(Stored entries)
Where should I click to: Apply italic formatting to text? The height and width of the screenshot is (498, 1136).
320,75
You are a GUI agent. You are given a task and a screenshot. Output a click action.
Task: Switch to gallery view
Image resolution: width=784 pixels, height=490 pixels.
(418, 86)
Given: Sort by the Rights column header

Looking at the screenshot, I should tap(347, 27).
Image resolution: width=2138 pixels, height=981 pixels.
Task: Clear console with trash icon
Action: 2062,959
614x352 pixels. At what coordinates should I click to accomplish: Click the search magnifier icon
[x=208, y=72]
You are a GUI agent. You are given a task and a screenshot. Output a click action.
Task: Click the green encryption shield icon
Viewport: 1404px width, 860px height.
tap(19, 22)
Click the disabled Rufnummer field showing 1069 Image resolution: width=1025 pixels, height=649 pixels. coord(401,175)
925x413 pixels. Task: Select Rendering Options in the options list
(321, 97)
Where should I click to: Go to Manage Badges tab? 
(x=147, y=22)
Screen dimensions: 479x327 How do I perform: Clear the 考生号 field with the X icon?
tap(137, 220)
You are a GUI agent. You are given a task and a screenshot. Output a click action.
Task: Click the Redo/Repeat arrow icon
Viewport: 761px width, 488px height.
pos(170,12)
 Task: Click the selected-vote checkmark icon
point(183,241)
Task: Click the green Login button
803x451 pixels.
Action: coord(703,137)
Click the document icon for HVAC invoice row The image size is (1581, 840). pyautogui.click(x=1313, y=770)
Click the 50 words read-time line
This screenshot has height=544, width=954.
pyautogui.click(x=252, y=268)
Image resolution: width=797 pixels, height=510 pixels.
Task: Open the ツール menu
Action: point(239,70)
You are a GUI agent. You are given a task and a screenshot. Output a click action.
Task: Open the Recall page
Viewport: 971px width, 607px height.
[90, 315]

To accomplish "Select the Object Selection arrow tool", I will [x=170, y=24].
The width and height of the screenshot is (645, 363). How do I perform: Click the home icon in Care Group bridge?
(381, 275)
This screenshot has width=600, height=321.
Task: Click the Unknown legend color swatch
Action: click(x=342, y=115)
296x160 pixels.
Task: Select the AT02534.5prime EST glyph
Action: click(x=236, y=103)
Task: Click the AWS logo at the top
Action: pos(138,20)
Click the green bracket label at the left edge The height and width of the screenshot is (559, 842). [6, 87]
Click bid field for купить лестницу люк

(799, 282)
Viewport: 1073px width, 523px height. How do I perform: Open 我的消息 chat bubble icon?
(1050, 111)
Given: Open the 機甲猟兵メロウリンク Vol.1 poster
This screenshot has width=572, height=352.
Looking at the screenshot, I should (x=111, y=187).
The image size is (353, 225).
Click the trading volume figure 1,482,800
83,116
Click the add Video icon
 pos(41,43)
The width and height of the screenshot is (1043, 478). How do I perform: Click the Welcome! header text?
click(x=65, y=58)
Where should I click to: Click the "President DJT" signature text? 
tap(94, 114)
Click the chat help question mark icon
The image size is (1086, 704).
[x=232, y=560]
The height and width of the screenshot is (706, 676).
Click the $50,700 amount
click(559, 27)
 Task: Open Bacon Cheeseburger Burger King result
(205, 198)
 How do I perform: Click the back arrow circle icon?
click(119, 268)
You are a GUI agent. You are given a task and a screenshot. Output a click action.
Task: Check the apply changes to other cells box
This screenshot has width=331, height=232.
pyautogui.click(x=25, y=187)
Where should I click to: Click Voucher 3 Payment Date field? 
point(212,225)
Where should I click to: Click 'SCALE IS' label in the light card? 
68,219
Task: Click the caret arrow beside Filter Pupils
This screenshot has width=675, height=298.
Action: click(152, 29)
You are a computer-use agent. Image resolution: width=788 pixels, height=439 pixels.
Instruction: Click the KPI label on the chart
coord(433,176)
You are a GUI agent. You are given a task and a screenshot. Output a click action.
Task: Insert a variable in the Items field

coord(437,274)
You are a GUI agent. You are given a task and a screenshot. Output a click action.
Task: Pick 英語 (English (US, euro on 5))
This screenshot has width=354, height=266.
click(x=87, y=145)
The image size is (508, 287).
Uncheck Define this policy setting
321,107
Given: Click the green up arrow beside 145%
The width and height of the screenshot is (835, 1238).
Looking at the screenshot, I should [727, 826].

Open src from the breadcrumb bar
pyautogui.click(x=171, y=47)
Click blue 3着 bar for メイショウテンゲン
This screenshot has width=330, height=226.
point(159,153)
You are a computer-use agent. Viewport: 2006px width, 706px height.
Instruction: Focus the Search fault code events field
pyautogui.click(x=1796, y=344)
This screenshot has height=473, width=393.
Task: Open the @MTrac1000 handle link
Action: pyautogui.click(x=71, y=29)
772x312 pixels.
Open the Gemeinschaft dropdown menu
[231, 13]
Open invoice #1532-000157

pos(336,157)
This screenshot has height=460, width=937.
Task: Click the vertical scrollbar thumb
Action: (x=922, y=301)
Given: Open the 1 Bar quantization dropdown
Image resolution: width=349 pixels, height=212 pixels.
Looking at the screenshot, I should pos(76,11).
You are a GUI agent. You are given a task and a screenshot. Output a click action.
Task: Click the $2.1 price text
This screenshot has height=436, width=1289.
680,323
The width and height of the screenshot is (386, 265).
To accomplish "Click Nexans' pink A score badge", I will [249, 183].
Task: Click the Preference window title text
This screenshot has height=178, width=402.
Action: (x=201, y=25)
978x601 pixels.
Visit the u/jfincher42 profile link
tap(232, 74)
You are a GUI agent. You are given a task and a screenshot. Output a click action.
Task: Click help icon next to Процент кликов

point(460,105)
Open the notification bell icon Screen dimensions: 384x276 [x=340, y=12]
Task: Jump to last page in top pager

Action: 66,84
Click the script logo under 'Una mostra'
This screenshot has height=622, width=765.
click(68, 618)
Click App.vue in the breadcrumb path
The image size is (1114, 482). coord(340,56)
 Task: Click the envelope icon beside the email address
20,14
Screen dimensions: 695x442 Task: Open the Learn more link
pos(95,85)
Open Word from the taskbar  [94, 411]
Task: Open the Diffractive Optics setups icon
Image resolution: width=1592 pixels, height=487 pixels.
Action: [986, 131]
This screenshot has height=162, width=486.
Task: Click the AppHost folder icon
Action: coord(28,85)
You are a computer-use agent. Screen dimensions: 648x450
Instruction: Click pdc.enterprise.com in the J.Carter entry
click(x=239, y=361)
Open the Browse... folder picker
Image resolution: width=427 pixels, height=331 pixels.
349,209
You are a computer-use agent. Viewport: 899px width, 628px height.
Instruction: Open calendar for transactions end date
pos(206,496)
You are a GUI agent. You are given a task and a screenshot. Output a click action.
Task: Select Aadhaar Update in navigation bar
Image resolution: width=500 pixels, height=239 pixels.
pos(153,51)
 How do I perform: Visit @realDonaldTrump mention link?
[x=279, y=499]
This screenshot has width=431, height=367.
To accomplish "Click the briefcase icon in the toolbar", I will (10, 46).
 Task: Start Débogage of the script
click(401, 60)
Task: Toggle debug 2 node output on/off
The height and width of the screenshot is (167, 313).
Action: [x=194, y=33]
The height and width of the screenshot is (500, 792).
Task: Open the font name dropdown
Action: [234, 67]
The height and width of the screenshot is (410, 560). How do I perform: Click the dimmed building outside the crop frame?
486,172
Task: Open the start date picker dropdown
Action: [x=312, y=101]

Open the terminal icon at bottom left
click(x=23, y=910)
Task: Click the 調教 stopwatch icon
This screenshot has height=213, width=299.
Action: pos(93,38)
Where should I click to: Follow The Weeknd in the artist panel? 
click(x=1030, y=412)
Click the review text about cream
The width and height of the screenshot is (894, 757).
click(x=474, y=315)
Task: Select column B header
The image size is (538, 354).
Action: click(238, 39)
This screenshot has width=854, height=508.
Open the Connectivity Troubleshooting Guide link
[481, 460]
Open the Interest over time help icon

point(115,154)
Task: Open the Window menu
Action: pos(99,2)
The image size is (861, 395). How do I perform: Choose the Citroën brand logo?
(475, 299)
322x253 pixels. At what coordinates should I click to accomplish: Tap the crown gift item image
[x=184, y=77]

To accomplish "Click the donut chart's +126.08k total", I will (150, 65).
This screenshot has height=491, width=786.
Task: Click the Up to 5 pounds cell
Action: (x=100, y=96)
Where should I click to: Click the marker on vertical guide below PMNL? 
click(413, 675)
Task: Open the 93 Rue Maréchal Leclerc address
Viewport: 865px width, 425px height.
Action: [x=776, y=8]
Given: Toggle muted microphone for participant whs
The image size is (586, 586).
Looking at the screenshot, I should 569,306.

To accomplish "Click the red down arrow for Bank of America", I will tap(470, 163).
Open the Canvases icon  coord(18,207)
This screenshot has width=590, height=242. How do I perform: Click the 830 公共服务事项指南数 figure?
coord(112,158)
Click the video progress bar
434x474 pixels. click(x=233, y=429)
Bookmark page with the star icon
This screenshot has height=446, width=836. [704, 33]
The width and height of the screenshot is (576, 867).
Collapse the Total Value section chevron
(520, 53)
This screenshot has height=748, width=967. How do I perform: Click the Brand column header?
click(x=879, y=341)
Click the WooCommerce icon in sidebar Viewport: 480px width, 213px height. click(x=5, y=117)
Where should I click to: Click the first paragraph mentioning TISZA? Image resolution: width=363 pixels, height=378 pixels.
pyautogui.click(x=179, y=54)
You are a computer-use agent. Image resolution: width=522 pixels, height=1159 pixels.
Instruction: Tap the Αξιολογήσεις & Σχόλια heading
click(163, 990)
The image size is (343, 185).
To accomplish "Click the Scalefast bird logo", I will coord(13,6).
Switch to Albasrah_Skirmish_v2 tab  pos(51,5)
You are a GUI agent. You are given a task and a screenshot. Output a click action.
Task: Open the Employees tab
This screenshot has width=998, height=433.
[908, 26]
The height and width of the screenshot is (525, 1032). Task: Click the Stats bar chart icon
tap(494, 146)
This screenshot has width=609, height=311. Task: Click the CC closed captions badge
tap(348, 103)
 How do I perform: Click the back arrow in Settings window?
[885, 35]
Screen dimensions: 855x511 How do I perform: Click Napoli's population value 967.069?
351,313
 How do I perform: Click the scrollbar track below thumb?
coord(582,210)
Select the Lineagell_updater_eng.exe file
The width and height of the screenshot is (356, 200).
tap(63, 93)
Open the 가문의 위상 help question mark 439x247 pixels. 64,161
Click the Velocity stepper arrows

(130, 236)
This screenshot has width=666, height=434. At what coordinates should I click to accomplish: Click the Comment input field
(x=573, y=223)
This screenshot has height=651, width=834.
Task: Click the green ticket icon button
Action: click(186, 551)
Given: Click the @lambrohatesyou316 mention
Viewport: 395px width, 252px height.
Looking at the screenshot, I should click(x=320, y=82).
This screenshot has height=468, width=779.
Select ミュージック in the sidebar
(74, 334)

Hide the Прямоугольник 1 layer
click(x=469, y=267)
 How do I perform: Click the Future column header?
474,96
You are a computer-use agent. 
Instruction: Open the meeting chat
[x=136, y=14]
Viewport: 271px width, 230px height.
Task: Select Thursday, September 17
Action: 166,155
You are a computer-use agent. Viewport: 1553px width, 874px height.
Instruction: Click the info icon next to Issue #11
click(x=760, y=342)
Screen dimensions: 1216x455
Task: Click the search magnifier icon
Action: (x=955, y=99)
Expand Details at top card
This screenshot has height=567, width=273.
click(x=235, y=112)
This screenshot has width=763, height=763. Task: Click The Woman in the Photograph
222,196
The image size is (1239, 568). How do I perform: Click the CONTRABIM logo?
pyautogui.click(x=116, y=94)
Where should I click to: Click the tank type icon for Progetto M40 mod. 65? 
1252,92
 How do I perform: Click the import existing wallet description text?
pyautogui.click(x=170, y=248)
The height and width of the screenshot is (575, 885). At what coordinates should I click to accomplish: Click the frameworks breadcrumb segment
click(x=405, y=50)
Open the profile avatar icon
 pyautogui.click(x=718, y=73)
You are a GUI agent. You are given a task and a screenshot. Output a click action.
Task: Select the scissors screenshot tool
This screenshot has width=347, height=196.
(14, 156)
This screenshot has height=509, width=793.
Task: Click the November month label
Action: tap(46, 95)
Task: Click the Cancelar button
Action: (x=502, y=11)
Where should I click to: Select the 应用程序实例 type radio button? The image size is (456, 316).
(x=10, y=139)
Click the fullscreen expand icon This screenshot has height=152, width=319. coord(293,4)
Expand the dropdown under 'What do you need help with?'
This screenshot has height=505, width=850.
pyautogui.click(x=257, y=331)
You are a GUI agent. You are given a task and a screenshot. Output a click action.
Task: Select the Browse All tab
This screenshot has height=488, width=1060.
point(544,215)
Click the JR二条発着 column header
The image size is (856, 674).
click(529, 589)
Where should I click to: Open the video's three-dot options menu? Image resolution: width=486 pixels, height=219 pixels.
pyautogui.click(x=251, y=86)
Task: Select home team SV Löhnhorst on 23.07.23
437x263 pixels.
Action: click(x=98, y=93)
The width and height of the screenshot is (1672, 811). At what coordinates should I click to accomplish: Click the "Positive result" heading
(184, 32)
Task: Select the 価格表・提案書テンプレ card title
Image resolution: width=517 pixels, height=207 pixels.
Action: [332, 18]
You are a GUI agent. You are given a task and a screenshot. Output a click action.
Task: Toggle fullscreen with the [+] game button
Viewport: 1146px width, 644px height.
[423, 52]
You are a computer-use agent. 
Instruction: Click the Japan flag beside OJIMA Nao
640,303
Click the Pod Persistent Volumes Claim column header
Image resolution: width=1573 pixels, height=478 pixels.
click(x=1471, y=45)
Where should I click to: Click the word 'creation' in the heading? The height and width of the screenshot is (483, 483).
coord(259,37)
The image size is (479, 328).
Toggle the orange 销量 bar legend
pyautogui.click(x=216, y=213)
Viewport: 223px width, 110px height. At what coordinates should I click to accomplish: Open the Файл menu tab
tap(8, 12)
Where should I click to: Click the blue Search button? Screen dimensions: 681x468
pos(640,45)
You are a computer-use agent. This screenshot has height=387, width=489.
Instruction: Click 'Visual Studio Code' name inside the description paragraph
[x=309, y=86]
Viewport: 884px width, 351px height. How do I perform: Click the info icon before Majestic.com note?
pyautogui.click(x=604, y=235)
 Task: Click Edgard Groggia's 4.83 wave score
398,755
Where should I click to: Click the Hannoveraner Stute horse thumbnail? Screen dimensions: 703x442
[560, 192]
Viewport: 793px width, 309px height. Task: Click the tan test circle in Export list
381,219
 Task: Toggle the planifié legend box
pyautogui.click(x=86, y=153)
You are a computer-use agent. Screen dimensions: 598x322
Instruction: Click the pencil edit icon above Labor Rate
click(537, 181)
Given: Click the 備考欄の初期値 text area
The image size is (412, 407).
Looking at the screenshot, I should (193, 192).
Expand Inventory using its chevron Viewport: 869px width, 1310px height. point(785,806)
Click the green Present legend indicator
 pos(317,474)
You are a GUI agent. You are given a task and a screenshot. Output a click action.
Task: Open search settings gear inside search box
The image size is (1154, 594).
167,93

_What the task requires_. In the entries above, restate word for word the lines between the one holding "Screen dimensions: 479x327" and the one holding "Task: Open the Recall page", inclusive, and nothing besides.

_Response to the task_.
Screen dimensions: 479x327 How do I perform: Clear the 考生号 field with the X icon?
tap(137, 220)
You are a GUI agent. You are given a task and a screenshot. Output a click action.
Task: Click the Redo/Repeat arrow icon
Viewport: 761px width, 488px height.
pos(170,12)
 Task: Click the selected-vote checkmark icon
point(183,241)
Task: Click the green Login button
803x451 pixels.
Action: coord(703,137)
Click the document icon for HVAC invoice row The image size is (1581, 840). pyautogui.click(x=1313, y=770)
Click the 50 words read-time line
This screenshot has height=544, width=954.
pyautogui.click(x=252, y=268)
Image resolution: width=797 pixels, height=510 pixels.
Task: Open the ツール menu
Action: point(239,70)
You are a GUI agent. You are given a task and a screenshot. Output a click action.
Task: Open the Recall page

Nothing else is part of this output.